Türk Pop müziğinin ünlü ismi Rober Hatemo merak edilenlerini anlattı. 46 yaşındaki müzikçi müzik mesleğinin birinci yıllarını ve sonrasında yaşadığı sıkıntı günleri Armağan Çağlayan’ın YouTube kanalında lisana getirdi.
İşte Rober Hatemo’nun açıklamalarından satır başları…
“Dedemin çok özel bir yeri var hayatımda… Dedemle arkadaştık, çocukken de beni gezdirirdi büyüdüğümde de gezdirdi. Öteki türlü bir baba modeli oldu bana müzikle ilgili çok doldurdu beni. Ölmesine yakın hastalandığı periyotta ben çok büyük bir aşk yaşıyordum, çok gençtim çok pişmanım…”
‘DEDEMİN VEFATINDA İSTEİĞİM KADAR YANINDA OLAMADIM’
“Gençlik de öteki bir ateş, insan her vakit doğruları yapamayabiliyor. ‘Daha çok vakit ayırmalıydım’ diye düşünüyorum artık lakin yapamadım o zaman… Doğal ki dedeme sonsuz vakit ayırdım, hoş şeyler yaptık bir arada lakin vefatında istediğim kadar yanında olamadım.”
“Dedemle Taksim-Beyoğlu’nda üç katlı Rum konutlarında büyüdüm. En alt katta mutfak vardı orada dedemin müzik aletleri vardı. Ne iş gelirse ona gidiyorduk, televizyonlarda da çıktı o dönem… Orkestra şefliği yaptı. Dedem çok beğenirdi benim müzik söylememi ‘benim diyen solist senin üzere mikrofon tutamaz’ sıkıntısı. Kendisi enteresan bir adamdı üç lisan biliyordu. Çalmadığı enstrüman yoktu.”

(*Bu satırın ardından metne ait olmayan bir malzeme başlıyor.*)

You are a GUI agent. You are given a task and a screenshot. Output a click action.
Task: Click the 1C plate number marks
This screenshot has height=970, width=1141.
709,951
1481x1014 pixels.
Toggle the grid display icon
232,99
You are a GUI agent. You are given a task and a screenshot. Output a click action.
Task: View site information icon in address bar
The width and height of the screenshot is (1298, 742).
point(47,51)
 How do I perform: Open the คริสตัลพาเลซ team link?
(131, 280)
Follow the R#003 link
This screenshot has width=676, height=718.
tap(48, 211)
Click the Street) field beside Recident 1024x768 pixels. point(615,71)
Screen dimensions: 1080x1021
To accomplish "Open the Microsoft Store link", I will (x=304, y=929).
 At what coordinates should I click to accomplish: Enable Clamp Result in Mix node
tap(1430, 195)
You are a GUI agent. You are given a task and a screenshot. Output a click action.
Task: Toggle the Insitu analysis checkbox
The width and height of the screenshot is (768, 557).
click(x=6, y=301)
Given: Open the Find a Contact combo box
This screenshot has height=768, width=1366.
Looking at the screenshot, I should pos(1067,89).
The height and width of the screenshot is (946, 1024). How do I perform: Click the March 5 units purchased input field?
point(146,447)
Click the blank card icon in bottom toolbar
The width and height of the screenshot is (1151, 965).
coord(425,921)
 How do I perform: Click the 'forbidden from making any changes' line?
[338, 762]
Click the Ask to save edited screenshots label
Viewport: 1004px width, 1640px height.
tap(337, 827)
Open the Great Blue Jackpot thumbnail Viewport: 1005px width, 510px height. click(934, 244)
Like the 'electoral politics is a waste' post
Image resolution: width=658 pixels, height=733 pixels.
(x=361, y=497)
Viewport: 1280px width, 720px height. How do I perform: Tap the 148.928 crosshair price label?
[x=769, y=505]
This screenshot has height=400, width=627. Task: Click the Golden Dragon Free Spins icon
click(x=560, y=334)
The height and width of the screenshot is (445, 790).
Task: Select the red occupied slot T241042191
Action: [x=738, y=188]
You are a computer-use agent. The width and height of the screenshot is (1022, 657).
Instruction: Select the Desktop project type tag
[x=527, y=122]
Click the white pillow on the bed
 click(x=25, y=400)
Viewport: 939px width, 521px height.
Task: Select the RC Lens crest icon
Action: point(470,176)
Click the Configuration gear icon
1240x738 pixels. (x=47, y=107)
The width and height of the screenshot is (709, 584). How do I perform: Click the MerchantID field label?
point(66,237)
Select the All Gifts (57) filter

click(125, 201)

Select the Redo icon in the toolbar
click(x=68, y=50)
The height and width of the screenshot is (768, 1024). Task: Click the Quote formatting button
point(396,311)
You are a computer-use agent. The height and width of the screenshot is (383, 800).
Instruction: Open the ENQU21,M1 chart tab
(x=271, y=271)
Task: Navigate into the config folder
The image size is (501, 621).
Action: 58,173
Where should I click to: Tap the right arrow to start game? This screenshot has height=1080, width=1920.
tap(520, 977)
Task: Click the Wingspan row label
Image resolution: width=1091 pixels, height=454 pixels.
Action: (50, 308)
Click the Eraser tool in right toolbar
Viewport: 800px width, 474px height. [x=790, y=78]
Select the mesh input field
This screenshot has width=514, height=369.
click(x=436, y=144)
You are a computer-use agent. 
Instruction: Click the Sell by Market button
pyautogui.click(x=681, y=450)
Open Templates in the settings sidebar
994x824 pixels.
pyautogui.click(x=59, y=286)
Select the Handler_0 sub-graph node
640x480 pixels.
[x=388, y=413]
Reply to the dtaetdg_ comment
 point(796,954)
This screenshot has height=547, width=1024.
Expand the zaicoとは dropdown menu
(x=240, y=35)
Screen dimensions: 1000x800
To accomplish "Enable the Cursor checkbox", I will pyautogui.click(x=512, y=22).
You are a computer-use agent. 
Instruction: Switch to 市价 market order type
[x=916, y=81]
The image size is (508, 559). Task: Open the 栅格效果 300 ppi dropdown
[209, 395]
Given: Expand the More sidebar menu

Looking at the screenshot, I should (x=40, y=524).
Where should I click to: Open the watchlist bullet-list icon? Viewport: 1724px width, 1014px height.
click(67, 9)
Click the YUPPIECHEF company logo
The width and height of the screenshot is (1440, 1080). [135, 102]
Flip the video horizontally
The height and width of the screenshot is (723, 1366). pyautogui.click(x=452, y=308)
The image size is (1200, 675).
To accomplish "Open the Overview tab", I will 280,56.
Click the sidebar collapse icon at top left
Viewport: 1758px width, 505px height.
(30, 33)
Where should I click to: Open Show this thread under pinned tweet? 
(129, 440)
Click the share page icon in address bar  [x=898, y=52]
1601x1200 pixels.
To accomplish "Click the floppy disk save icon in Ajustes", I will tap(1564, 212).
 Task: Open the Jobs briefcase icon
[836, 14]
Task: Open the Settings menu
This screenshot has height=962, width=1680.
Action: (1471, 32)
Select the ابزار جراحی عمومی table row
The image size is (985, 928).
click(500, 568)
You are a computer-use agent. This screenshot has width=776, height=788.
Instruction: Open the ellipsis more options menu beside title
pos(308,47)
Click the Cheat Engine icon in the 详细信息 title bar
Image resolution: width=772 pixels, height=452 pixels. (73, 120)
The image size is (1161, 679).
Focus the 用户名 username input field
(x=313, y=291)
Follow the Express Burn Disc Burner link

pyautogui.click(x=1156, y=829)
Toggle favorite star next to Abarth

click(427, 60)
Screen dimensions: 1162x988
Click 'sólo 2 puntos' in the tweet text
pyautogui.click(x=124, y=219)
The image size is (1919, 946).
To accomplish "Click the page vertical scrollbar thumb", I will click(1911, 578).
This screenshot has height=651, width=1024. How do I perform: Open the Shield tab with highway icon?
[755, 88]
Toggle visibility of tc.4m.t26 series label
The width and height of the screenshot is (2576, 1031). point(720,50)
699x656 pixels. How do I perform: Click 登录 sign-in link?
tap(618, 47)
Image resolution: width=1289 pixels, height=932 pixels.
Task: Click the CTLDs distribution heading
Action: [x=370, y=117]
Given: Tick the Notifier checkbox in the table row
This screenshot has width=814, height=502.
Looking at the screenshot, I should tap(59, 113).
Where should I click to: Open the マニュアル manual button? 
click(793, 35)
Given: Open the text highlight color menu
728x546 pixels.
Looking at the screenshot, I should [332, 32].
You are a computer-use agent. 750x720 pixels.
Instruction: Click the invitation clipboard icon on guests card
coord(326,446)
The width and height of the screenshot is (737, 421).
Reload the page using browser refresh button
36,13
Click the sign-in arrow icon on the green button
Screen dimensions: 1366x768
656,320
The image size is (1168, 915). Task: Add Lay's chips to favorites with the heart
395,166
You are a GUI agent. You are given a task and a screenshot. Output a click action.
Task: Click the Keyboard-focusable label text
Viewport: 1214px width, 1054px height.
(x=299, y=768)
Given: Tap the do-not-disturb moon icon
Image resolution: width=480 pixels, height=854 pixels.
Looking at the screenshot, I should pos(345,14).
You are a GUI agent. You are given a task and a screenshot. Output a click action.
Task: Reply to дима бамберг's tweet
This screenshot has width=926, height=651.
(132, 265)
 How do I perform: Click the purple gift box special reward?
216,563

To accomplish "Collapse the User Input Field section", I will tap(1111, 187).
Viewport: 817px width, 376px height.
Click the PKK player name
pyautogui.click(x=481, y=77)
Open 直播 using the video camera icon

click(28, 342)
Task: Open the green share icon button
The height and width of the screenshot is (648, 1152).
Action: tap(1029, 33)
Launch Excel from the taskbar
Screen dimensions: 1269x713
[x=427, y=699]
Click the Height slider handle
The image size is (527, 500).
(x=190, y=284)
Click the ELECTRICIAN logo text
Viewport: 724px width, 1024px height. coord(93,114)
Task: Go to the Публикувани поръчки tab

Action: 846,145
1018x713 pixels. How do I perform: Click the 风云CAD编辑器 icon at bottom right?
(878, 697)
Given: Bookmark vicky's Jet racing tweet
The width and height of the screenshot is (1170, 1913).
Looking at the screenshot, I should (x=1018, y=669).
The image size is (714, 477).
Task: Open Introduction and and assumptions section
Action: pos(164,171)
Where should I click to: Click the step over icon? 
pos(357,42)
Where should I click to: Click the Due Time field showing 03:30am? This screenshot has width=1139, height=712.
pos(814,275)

“Bir gün ben de dedemle Aksaray’da bir otele gittim müzik söyledim. Oranın yetkilisi aradı ‘müşteriler seni istiyor, çok beğendiler’ dedi. Babam da istemiyor, onun mesleğini yapmamı istiyordu. Kuyumcuydu kendisi, onu da yaptım doğal.. Lakin ben babamı dinlemedim dedemle kaçıp gittim müzik söylemeye. Müzikle, toplumsal hayatla alakalı bir şeyler öğreten kişi dedem oldu.”
HASTALIK SÜRECİM OLDU
“‘Senden Çok’ fark projesinden sonra çok hoş yükseldim. 2010 ile 2015 ortası bir düşüş periyodu, hastalıklar yaşadım. Mevtten döndüm. Herkesin hayatında oluyor bu türlü şeyler. 2015’ten sonra tekrar toparlamaya başladım ‘Papucumun Dünyası’ albümünden sonra her şey iyi gidiyordu ortaya korona girdi. İki sene kadar rahatsızlık yaşadım. Ülser üzere bir şeydi lakin bayağı büyük yaralar vardı. Tabip ‘üzüntüden uzak duracaksın’ dedi. Bir müddet diyetim vardı, ruhsal tedavi gördüm.”
“2010 yılında spora başladım. Spor salonuna ortak oldum. Her iştirakte olduğu üzere bir arkadaş kazığı yedim. O beni çok üzmüştü.”